Pope Benedict XVI and President Dmitry Medvedev

Pope Benedict XVI met with president Dmitry Medvedev at the Vatican on Feb. 17 in their first meeting since the Holy See and Russia decided to upgrade their diplomatic relationship in 2009.

Medvedev was accompanied by his wife and several assistants, including his minister for foreign affairs, Sergey Lavrov. The Russian president is also in Italy for two days to meet with government leaders and inaugurate a year of cultural exchange between the two nations.

“This is a very important meeting,” the Pope told the Medvedev as they exchanged greetings briefly before closing the doors for their private audience in the papal library.

After an unusually long encounter of more than a half-hour, the doors were opened again to reporters who witnessed the exchange of gifts.

The Pope received a two-volume set of letters from the former Russian president to foreign heads of state and Pope John Paul II from 1996-99. He also was given “Orthodox encyclopedia” and a painting of the Moscow with a view of the Russian government headquarters of the Kremlin.

Medvedev was given a depiction of St. Peter’s Basilica and the Vatican in mosaic.

Diplomatic relations between Russia and the Holy See were only upgraded to “full” status at the end of 2009. The improvement in state-to-state relations is also hoped to be reflected in Catholic-Russian Orthodox relations in the near future.

No patriarch of the Russian Orthodox Church has met with a Pope for nearly a millennium and many think a first encounter is approaching.

Russian Patriarch Kirill has long made statements in line with those from the Vatican on issues affecting an increasingly secularized Europe and in favor of the rights of the Church to work at improving social conditions.

The Feb. 17 encounter between the Orthodox Christian president and the Pope was followed by a second meeting with top officials of the Vatican secretariat of state.

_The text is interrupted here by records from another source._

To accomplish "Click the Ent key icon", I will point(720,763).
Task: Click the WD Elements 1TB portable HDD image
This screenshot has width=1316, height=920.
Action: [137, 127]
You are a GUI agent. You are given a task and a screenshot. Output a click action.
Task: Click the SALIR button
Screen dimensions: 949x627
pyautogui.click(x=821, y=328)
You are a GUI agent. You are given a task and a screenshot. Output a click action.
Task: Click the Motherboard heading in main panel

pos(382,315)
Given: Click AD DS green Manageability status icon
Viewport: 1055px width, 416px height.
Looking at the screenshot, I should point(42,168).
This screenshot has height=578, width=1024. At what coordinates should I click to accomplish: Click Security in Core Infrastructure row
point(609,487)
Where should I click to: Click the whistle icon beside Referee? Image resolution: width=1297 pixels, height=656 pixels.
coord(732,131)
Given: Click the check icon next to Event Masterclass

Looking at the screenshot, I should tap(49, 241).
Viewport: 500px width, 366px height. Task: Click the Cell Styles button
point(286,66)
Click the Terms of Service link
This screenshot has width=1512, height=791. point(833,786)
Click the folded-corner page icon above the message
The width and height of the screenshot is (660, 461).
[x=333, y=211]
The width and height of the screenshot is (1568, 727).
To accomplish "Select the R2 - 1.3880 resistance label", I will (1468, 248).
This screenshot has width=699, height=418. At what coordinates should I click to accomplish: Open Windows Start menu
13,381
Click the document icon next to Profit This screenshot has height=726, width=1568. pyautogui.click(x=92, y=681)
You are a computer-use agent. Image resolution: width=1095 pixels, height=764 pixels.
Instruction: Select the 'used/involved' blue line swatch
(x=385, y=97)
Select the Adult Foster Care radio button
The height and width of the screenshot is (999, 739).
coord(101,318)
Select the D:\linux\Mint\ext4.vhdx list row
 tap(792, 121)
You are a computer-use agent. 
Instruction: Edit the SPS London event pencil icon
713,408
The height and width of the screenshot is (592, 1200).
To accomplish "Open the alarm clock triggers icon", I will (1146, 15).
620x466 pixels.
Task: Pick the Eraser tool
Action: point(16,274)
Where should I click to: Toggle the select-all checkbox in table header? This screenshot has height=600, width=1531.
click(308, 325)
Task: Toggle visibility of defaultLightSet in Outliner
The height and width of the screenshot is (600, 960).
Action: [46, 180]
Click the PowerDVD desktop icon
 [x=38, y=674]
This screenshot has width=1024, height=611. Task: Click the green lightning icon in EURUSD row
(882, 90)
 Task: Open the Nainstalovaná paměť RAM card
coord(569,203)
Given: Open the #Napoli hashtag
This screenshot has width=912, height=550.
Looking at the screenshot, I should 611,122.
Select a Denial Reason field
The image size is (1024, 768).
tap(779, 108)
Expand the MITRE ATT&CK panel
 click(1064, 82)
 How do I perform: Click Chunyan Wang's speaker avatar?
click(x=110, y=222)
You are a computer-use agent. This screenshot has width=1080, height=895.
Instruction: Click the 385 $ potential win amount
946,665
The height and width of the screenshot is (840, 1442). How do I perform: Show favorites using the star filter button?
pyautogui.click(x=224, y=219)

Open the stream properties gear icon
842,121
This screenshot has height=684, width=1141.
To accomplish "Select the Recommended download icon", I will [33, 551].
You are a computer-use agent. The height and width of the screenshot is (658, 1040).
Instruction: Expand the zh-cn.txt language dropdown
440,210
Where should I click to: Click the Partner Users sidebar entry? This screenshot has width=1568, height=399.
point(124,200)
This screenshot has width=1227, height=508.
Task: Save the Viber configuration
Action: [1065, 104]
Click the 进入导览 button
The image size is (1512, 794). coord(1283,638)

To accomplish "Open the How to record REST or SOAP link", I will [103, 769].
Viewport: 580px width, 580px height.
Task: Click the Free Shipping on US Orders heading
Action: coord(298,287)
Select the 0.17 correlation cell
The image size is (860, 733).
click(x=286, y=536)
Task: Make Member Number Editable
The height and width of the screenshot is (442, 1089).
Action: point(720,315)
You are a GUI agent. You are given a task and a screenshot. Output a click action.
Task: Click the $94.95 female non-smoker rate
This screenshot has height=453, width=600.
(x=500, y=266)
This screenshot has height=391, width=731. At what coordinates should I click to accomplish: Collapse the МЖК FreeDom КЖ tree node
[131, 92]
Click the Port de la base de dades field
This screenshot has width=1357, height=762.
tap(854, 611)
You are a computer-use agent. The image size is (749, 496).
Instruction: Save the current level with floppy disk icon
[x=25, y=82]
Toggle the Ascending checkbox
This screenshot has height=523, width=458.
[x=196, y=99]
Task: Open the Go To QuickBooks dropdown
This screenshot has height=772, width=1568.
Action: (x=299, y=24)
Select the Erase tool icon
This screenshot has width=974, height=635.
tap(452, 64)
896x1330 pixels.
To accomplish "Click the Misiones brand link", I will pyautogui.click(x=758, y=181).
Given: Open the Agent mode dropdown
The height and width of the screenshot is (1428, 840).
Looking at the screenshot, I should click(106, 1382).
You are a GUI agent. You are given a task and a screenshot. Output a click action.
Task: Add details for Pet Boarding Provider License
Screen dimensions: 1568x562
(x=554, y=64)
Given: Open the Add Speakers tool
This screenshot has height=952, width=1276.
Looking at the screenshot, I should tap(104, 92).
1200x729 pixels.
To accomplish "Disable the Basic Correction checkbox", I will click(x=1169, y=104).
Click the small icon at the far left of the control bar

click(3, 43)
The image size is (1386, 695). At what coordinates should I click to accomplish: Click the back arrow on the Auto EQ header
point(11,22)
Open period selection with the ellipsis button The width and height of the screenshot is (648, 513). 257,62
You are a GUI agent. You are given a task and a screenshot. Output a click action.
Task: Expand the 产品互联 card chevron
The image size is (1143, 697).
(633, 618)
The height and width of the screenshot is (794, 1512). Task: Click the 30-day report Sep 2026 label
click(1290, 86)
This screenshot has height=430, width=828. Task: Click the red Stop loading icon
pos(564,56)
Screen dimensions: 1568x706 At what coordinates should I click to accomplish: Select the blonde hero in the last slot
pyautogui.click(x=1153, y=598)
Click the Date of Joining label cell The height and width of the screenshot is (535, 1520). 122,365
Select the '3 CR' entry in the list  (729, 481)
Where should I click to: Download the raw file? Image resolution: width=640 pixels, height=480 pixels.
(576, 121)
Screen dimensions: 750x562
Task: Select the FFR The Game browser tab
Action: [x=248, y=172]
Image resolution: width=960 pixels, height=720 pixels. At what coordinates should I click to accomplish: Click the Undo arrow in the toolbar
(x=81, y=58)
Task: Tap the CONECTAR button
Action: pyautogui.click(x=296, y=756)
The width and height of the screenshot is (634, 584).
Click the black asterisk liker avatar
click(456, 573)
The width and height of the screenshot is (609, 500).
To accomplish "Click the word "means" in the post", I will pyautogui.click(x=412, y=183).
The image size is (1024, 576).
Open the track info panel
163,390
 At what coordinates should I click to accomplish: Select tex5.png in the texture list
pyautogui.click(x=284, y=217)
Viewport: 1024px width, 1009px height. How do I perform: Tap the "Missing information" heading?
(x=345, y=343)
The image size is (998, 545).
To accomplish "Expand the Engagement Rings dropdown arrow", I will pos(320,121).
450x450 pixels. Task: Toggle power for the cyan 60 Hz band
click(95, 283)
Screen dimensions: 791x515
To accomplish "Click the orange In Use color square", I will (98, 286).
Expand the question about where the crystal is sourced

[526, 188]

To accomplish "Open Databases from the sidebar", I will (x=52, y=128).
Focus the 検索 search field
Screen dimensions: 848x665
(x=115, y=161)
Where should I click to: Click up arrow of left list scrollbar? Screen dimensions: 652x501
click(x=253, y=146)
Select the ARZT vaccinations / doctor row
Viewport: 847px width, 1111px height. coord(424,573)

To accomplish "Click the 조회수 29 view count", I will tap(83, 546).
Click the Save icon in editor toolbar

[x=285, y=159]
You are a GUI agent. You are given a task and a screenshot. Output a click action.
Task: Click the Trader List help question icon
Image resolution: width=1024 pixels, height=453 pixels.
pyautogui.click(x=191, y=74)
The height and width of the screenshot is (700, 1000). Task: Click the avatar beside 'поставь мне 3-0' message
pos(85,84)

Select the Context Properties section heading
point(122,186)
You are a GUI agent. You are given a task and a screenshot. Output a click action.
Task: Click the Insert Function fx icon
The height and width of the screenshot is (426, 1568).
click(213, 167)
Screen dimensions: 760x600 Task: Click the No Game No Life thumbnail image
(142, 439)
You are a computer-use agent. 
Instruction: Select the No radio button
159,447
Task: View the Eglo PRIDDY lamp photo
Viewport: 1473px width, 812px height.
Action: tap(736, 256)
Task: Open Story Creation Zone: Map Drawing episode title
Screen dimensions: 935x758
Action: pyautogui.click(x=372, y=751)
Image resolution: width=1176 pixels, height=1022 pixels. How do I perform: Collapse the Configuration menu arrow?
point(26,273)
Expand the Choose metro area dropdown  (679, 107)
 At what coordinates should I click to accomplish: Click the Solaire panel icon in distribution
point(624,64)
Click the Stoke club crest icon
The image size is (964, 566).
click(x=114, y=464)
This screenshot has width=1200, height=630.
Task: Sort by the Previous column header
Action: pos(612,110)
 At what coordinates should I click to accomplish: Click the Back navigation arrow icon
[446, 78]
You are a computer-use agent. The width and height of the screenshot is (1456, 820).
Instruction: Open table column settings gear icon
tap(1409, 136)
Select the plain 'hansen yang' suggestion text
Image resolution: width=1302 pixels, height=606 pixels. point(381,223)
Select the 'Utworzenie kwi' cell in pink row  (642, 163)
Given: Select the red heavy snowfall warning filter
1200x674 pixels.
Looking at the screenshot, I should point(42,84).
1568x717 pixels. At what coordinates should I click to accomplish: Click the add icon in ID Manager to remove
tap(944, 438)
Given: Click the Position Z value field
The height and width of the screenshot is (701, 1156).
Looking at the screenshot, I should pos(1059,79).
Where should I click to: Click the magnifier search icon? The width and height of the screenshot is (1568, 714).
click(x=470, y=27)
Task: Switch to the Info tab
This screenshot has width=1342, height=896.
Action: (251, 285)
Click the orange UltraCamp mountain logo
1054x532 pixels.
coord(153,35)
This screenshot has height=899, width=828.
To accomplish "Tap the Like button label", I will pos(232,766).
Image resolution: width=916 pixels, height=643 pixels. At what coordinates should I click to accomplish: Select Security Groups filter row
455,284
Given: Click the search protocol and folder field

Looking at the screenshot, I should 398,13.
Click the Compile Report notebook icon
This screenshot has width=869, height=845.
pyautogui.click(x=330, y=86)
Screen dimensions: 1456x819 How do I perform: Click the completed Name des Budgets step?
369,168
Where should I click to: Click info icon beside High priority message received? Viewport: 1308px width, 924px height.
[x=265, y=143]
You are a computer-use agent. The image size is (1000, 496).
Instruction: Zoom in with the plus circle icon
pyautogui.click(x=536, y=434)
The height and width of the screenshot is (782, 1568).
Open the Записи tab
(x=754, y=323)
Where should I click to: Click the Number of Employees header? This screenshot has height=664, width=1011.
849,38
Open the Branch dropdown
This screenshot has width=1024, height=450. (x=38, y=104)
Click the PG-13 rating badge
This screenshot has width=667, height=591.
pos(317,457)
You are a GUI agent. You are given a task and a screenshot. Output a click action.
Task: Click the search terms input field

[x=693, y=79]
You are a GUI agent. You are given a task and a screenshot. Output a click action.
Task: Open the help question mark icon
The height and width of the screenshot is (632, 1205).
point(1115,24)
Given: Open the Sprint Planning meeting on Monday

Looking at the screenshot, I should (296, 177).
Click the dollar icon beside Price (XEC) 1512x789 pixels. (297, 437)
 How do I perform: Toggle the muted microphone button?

The two leaders held “cordial discussions,” on a range of issues, including “the international situation, with particular reference to the Middle East,” according to a Vatican statement.

They also discussed inter-religious dialogue and the “promotion of specifically human and Christian values, and in the cultural and social field,” the Vatican said.

They concluded with discussion on the “positive contribution inter-religious dialogue can make to society” and the overriding matters affecting international relations at the moment.